Girdi:

☆ ☆ ☆ ☆ ☆

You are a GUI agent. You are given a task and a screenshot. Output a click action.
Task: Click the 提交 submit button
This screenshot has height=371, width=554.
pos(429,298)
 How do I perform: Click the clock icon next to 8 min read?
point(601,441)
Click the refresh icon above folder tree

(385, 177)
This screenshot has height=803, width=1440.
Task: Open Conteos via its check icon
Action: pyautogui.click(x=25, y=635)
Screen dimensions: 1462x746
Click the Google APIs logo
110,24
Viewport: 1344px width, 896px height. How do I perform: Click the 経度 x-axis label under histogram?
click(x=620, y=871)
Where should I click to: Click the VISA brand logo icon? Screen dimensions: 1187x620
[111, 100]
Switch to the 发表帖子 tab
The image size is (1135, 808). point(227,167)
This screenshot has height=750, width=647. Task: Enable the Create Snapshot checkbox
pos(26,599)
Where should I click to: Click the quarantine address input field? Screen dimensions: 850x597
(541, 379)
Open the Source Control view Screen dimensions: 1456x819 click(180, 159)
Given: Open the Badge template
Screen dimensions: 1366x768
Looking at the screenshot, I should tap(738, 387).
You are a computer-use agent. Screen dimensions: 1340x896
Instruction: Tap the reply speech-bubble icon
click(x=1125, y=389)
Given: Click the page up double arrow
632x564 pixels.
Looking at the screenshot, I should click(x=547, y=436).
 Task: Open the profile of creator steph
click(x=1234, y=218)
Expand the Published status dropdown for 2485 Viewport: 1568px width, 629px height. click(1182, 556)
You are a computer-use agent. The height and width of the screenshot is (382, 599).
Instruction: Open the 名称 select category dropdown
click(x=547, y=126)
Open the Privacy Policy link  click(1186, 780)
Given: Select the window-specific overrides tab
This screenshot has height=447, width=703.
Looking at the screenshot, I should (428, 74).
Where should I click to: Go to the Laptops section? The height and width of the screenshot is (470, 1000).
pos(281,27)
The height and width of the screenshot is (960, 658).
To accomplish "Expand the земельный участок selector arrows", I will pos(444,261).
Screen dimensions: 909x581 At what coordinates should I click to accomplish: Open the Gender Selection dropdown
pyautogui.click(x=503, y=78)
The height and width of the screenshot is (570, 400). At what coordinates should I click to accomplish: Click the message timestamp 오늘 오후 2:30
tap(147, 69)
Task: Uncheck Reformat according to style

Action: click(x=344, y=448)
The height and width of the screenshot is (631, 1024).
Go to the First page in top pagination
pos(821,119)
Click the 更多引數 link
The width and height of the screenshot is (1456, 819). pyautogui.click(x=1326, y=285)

☆ ☆ ☆ ☆ ☆

Görev: "Where should I click to: Go" içeren satırla açılıp "I will pos(444,261)." içeren satırla kapanan bölümü, "Laptops" ifadesini "Tablets" ile değiştirerek güncelleyin. Geri kalan her şey aynen kalsın.

Çıktı:
Where should I click to: Go to the Tablets section? The height and width of the screenshot is (470, 1000).
pos(281,27)
The height and width of the screenshot is (960, 658).
To accomplish "Expand the земельный участок selector arrows", I will pos(444,261).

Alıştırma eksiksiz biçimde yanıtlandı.